ASM is a volume manager and a file system for Oracle database files that supports single-instance Oracle Database and Oracle Real Application Clusters (Oracle RAC) configurations. ASM is Oracle's recommended storage management solution that provides an alternative to conventional volume managers, file systems, and raw devices.
ASM uses disk groups to store datafiles; an ASM disk group is a collection of disks that ASM manages as a unit. Within a disk group, ASM exposes a file system interface for Oracle database files. The content of files that are stored in a disk group are evenly distributed, or striped, to eliminate hot spots and to provide uniform performance across the disks. The performance is comparable to the performance of raw devices.
You can add or remove disks from a disk group while a database continues to access files from the disk group. When you add or remove disks from a disk group, ASM automatically redistributes the file contents and eliminates the need for downtime when redistributing the content.
The ASM volume manager functionality provides flexible server-based mirroring options.

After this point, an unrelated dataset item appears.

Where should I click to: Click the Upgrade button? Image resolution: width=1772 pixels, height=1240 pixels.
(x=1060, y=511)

The ASM normal and high redundancy disk groups enable two-way and three-way mirroring respectively. You can use external redundancy to enable a Redundant Array of Inexpensive Disks (RAID) storage subsystem to perform the mirroring protection function.
ASM also uses the Oracle Managed Files (OMF) feature to simplify database file management. OMF automatically creates files in designated locations. OMF also names files and removes them while relinquishing space when tablespaces or files are deleted.
ASM reduces the administrative overhead for managing database storage by consolidating data storage into a small number of disk groups. This enables you to consolidate the storage for multiple databases and to provide for improved I/O performance.
ASM files can coexist with other storage management options such as raw disks and third-party file systems. This capability simplifies the integration of ASM into pre-existing environments.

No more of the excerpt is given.